WORK TASK
The expected answer is every line of the material that contains the word "scrollbar".

PROVIDED DATA
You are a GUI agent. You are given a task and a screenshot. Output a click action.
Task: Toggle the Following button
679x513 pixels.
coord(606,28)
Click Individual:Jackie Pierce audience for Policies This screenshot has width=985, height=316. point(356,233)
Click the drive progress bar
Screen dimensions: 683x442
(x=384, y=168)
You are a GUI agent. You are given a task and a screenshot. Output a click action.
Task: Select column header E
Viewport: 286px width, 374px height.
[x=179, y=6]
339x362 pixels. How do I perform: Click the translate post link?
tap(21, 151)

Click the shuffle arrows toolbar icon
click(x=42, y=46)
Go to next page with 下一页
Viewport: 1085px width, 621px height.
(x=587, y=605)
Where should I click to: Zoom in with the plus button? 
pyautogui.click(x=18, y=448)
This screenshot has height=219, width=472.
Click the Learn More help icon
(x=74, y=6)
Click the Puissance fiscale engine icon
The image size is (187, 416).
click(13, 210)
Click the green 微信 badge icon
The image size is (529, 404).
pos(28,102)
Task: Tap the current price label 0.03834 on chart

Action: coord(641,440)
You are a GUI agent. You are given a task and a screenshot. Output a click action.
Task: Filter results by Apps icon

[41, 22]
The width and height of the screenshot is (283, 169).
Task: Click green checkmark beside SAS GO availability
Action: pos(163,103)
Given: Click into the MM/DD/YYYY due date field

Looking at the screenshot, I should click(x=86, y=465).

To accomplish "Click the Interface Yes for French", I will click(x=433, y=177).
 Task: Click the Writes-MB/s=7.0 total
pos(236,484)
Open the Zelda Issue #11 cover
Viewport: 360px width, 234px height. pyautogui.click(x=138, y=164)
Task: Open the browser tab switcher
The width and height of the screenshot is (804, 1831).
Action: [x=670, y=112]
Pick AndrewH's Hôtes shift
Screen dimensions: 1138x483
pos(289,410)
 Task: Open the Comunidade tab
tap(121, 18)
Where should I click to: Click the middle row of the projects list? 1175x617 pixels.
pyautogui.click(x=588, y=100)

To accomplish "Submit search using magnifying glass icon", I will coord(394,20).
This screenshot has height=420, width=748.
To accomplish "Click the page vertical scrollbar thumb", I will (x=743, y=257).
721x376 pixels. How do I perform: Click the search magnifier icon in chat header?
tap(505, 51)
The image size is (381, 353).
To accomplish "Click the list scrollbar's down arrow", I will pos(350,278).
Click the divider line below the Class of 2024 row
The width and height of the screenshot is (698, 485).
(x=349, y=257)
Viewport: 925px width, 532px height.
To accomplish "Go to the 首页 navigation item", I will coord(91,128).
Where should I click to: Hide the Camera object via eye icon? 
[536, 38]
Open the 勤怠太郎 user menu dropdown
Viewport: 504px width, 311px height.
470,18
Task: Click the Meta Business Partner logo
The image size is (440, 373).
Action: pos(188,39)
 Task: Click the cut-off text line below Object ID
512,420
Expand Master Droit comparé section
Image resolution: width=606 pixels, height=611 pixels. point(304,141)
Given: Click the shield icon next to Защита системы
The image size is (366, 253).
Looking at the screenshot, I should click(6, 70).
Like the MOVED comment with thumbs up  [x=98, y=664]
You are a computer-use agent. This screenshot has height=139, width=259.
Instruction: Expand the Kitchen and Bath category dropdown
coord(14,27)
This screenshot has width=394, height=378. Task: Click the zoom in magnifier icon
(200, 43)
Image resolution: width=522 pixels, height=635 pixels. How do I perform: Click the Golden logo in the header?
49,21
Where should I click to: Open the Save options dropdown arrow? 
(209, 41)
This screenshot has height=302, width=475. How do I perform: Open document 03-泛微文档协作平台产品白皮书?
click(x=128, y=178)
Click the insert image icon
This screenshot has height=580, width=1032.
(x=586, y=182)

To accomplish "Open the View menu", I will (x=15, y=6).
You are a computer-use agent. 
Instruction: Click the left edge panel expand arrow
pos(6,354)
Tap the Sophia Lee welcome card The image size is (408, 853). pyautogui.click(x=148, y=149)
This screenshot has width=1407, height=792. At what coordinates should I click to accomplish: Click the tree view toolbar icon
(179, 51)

WRITTEN RESPONSE
To accomplish "Click the page vertical scrollbar thumb", I will (x=743, y=257).
To accomplish "Click the list scrollbar's down arrow", I will pos(350,278).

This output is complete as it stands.